Le Sénégal revient de loin après un début de mois de mars chaotique.

 

 

L’exception d’être le seul pays d’Afrique de l’Ouest, pour ne pas dire subsaharien, à n’avoir pas vu une irruption de la soldatesque dans la gestion du pouvoir d’Etat peut se prolonger. Mais qu’est-ce qu’on a eu peur pendant les violentes manifestations des 3, 4 et 5 mars derniers, suite à l’arrestation de l’opposant Ousmane Sonko !

 

Cette brusque montée du mercure social, à la limite d’une insurrection populaire, au-delà de cette affaire de mœurs, donne la pleine mesure de l’exaspération accumulée par les populations sénégalaises sur la dégradation de leurs conditions de vie  et les fautes politiques du président Macky Sall.

 

 

Pour les fautes politiques, il est symptomatique que des manifestants ont lancé des slogans réclamant sa démission pendant que l’opposition, notamment le Mouvement de défense de la démocratie (M2D), le front de partis qui soutient Ousmane Sonko, l’a qualifié «d’apprenti dictateur» qui a perdu «l’autorité morale» pour continuer à diriger le pays.

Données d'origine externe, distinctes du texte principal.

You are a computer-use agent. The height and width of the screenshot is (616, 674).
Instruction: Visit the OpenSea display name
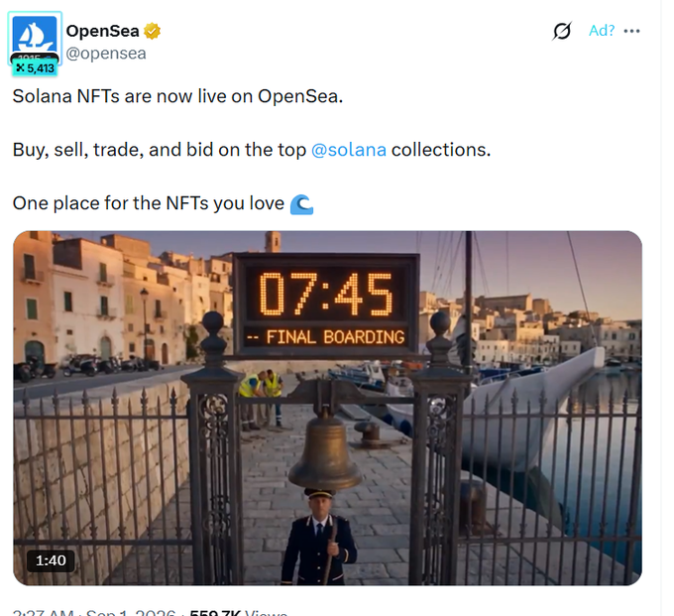point(102,31)
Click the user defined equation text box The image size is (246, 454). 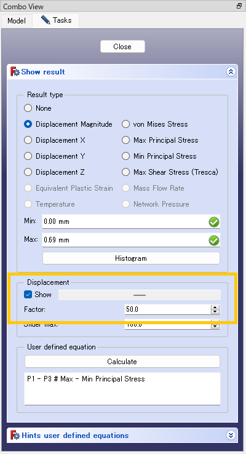(x=122, y=389)
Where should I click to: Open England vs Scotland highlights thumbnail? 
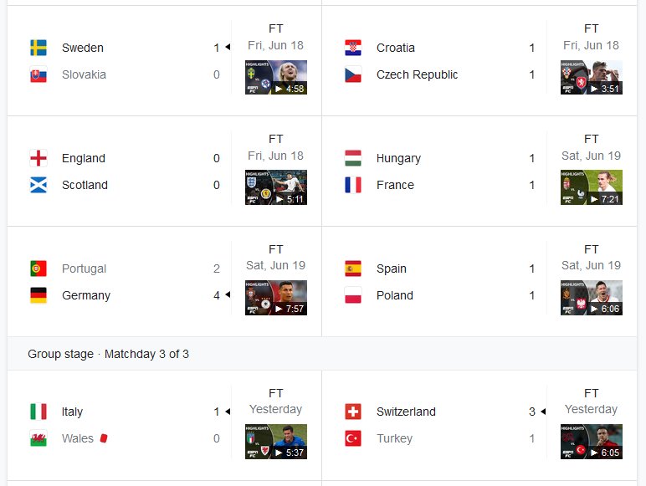(276, 187)
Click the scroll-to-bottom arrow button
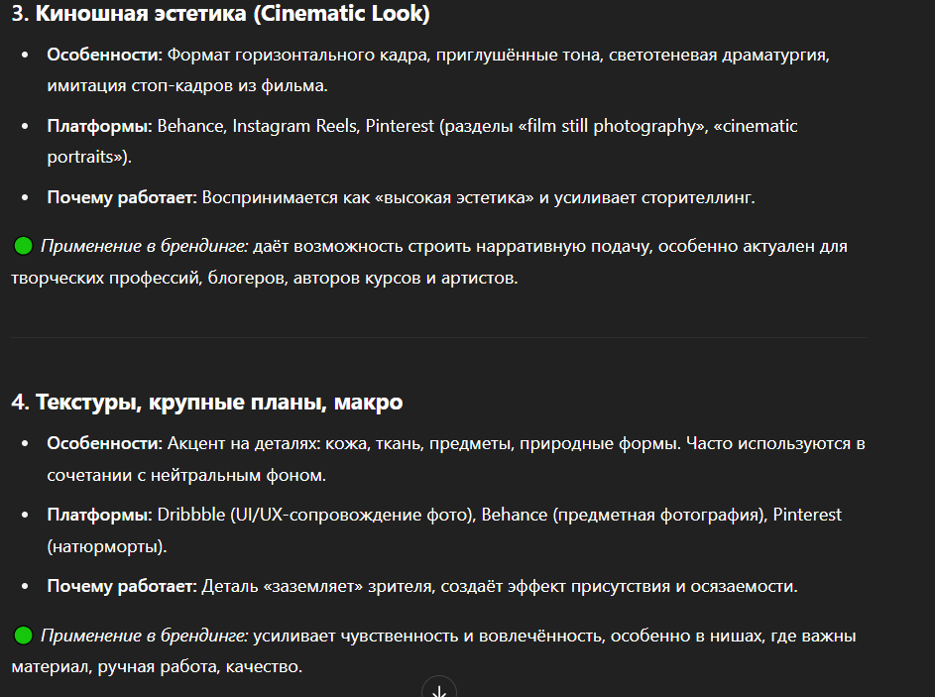The width and height of the screenshot is (935, 697). (439, 689)
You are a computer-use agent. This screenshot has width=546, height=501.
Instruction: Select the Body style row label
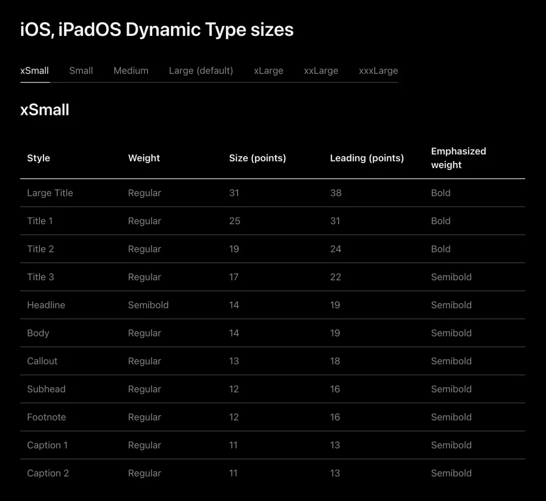tap(38, 333)
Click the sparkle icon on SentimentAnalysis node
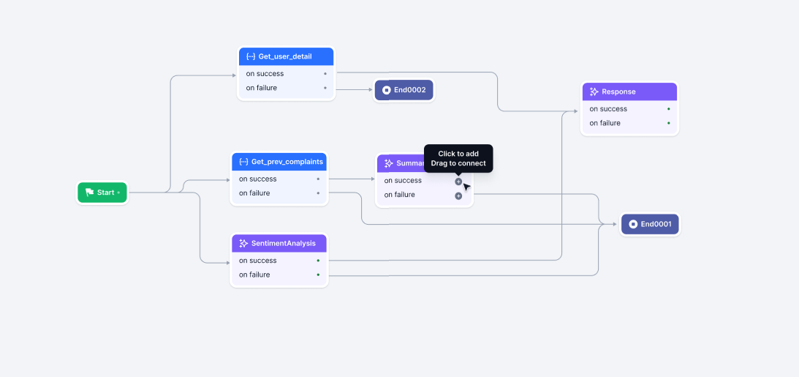 point(243,243)
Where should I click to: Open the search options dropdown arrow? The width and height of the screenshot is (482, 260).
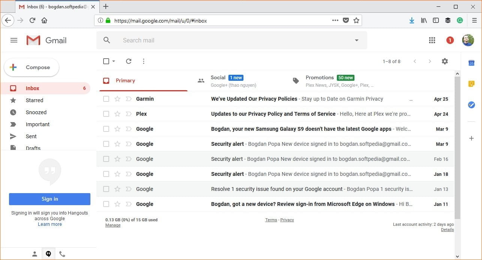tap(356, 40)
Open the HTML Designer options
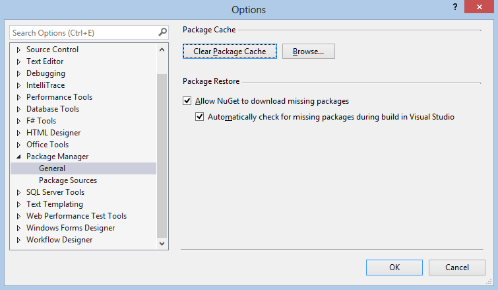The width and height of the screenshot is (498, 290). pos(53,133)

Des accusations qui se fondent sur sa volonté de «réduire l’opposition à sa plus simple expression». Cela explique-t-il les retentissants procès dont ont été victimes  Karim Wade et Khalifa Sall ? Oui, répondent beaucoup de Sénégalais qui ne décolèrent pas que la justice soit instrumentalisée, selon eux, par le pouvoir en place pour broyer ses opposants.

 

 

Ainsi Karim Wade  a-t-il été condamné en 2015 à 6 ans de prison et 138 milliards de francs CFA d’amende pour enrichissement illicite. Contraint à l’exil, il est aujourd’hui radié des listes électorales, donc inéligible. Bis repetita avec Khalifa Sall, cet autre opposant, ancien maire de Dakar, qui avait le vent en poupe pour la présidentielle de 2019, condamné en 2018 à 5 ans de prison pour escroquerie. L’interpellation d’Ousmane Sonko, le 3 mars dernier, a été la goutte d’eau qui a fait déborder le vase ou l’étincelle qui a mis le feu aux poudres du ras-le-bol sénégalais de la méthode Macky Sall : persécuter et éliminer juridiquement les opposants susceptibles de le gêner lors des élections.

 

 

Mais, deux ça passe, trois ça casse et voilà Macky Sall obligé de faire appel à des personnalités religieuses et de la société civile pour recoller les morceaux d’une rue qui lui a totalement échappé. Une rue d’autant plus irascible qu’elle prête à Macky Sall un agenda caché sur une modification de la Constitution afin de briguer un 3e mandat en 2024. Si telle est son intention, les « 3 glorieuses » de l’opposition de ce début mars sont un avertissement sans frais. A l’évidence, une telle réforme aura plus que du mal à prospérer dans une situation sociale volatile avec une jeunesse qui se sent abandonnée, en proie au chômage et à la précarité socio-économique.

 

Rien d’étonnant alors que, bien qu’à l’écoute du Khalife des mourides qui lui demande de reporter les nouvelles manifestations qui étaient prévues pour ce lundi, le M2D exige, entre autres, que le président Macky Sall annonce publiquement l’impossibilité constitutionnelle et morale pour lui de briguer un 3e mandat, la libération immédiate et sans condition des prisonniers politiques, l’arrêt de la persécution des opposants, la fin du « complot politico-judiciaire contre Ousmane Sonko ».

 

On le voit bien, la désescalade dans la rue n’est pas synonyme de  fin de la crise politique au Sénégal. Après les flammes des manifestations violentes, de la braise couve sous la cendre du calme précaire.